_Extracted data_

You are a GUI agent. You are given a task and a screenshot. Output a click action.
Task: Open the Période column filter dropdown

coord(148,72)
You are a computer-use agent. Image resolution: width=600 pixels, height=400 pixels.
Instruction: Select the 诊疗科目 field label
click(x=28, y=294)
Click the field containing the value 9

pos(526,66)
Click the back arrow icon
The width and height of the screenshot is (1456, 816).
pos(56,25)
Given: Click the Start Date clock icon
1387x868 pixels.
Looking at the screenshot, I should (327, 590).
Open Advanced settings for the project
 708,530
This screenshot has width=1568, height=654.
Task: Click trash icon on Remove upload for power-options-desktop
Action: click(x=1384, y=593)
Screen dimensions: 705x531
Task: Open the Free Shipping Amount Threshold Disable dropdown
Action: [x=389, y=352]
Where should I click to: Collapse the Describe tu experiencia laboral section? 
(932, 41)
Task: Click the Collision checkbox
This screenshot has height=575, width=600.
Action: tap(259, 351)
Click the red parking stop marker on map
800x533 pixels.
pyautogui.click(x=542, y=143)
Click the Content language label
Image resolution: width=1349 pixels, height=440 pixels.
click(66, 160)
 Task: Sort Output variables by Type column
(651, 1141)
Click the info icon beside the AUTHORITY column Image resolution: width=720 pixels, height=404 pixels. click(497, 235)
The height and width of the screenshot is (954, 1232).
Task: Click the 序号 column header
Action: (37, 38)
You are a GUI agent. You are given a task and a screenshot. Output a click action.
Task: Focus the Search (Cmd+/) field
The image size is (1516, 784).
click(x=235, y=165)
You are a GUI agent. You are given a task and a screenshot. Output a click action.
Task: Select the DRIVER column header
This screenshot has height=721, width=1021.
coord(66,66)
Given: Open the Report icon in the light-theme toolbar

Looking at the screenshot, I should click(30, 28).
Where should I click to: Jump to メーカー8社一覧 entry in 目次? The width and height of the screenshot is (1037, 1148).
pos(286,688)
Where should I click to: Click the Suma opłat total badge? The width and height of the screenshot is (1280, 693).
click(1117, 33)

_What is expected_
The full set of entries has to be duplicated precisely.

_Answer for the task_
You are a GUI agent. You are given a task and a screenshot. Output a click action.
Task: Open the Période column filter dropdown

coord(148,72)
You are a computer-use agent. Image resolution: width=600 pixels, height=400 pixels.
Instruction: Select the 诊疗科目 field label
click(x=28, y=294)
Click the field containing the value 9

pos(526,66)
Click the back arrow icon
The width and height of the screenshot is (1456, 816).
pos(56,25)
Given: Click the Start Date clock icon
1387x868 pixels.
Looking at the screenshot, I should (327, 590).
Open Advanced settings for the project
 708,530
This screenshot has width=1568, height=654.
Task: Click trash icon on Remove upload for power-options-desktop
Action: click(x=1384, y=593)
Screen dimensions: 705x531
Task: Open the Free Shipping Amount Threshold Disable dropdown
Action: [x=389, y=352]
Where should I click to: Collapse the Describe tu experiencia laboral section? 
(932, 41)
Task: Click the Collision checkbox
This screenshot has height=575, width=600.
Action: tap(259, 351)
Click the red parking stop marker on map
800x533 pixels.
pyautogui.click(x=542, y=143)
Click the Content language label
Image resolution: width=1349 pixels, height=440 pixels.
click(66, 160)
 Task: Sort Output variables by Type column
(651, 1141)
Click the info icon beside the AUTHORITY column Image resolution: width=720 pixels, height=404 pixels. click(497, 235)
The height and width of the screenshot is (954, 1232).
Task: Click the 序号 column header
Action: (37, 38)
You are a GUI agent. You are given a task and a screenshot. Output a click action.
Task: Focus the Search (Cmd+/) field
The image size is (1516, 784).
click(x=235, y=165)
You are a GUI agent. You are given a task and a screenshot. Output a click action.
Task: Select the DRIVER column header
This screenshot has height=721, width=1021.
coord(66,66)
Given: Open the Report icon in the light-theme toolbar

Looking at the screenshot, I should click(30, 28).
Where should I click to: Jump to メーカー8社一覧 entry in 目次? The width and height of the screenshot is (1037, 1148).
pos(286,688)
Where should I click to: Click the Suma opłat total badge? The width and height of the screenshot is (1280, 693).
click(1117, 33)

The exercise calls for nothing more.